Testo fornito —
★ ★ ★ ★
Amadeo Bordiga alla Rote Fahne

Milano, 28 gennaio 1921

Carissimi compagni della Rote Fahne,

Nell'Avanti! del 27 corrente, edizione milanese, leggo in un telegramma da Berna riprodotto in parte un vostro articolo di commento ai risultati del Congresso Socialista italiano di Livorno.

Mi manca la possibilità di vedere nel testo originale l'intero articolo, e d'altra parte certi passi della traduzione sono evidentemente imprecisi; tuttavia vogliate consentirmi alcune osservazioni al riguardo dei giudizi contenuti in detto scritto.

Secondo esso voi non condividereste l'atteggiamento intransigente tenuto a Livorno da noi della Frazione Comunista verso i cosidetti "Comunisti unitari" e sareste della opinione che con un po' più di buona volontà da parte nostra si sarebbe potuto giungere allo scopo, da voi ritenuto giusto, di eliminare dal Partito e dalla Terza Internazionale la sola frazione di destra riformista.

Tale giudizio di evidente gravità, non può essere da noi accettato. Voi avreste la impressione che esisteva la possibilità di indurre i comunisti unitari capitanati da Serrati a disfarsi dei riformisti, subito, col voto del Congresso come applicazione delle decisioni di Mosca. Noi invece siamo convintissimi in base a mille e mille prove, che non esisteva affatto una via per raggiungere tale scopo, e ciò a parte il fatto che l'uscita di tutta la frazione Serrati dalla Terza Internazionale deve considerarsi come un avvenimento utile ed assai istruttivo per la tattica comunista anzichè come una disgraziata conseguenza della situazione creatasi a Livorno. S'intende che alludiamo ai capi, ma non vi era altro mezzo per staccare da essi le masse che li seguivano e che da loro erano state ingannate sui termini della questione, che quello della scissione completa dopo la quale noi abbiamo intrapresa una viva campagna per attirare a noi il proletariato italiano.

Ma per ritornare alla possibilità dell'altra soluzione da voi prospettata, l'uscita cioè dal partito della piccola minoranza di destra, eccovi, senza entrare in troppi dettagli, le ragioni che dimostrano come tale soluzione fosse praticamente irragiungibile.
★ ★ ★ ★
Dati disponibili —
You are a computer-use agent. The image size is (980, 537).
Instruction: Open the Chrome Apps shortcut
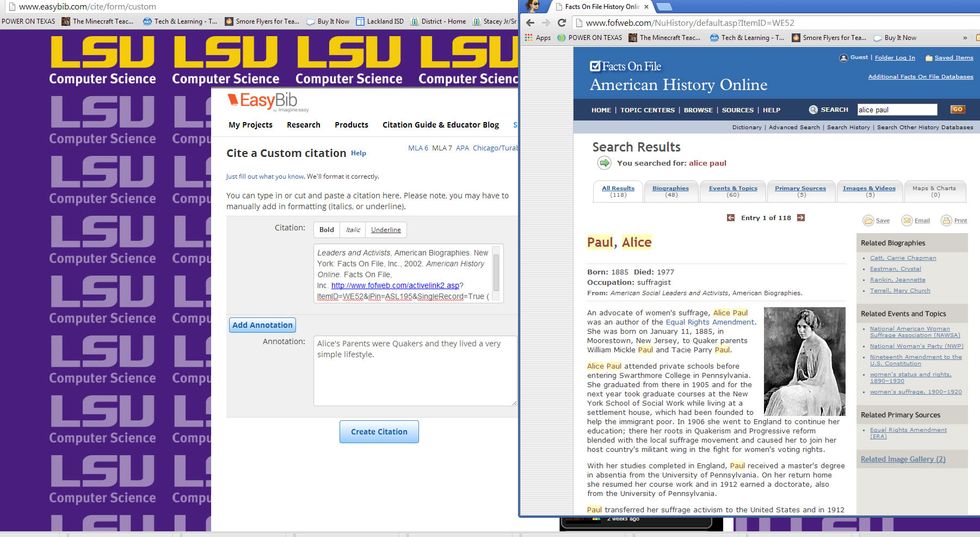click(x=538, y=38)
★ ★ ★ ★
Compiti da svolgere —
[A] Elenca tutte le città nominate nella lettera alla Rote Fahne.
[B] Su quale giornale l'autore della lettera alla Rote Fahne ha letto il telegramma che riproduce in parte l'articolo?
[C] Restituisci il passo della lettera alla Rote Fahne compreso tra "Ma per ritornare" e "fosse praticamente irragiungibile.", estremi inclusi.

Soluzioni per compito —
[A] Milano, Berna, Livorno, Mosca

[B] Sull'Avanti!, edizione milanese del 27 corrente.

[C]
Ma per ritornare alla possibilità dell'altra soluzione da voi prospettata, l'uscita cioè dal partito della piccola minoranza di destra, eccovi, senza entrare in troppi dettagli, le ragioni che dimostrano come tale soluzione fosse praticamente irragiungibile.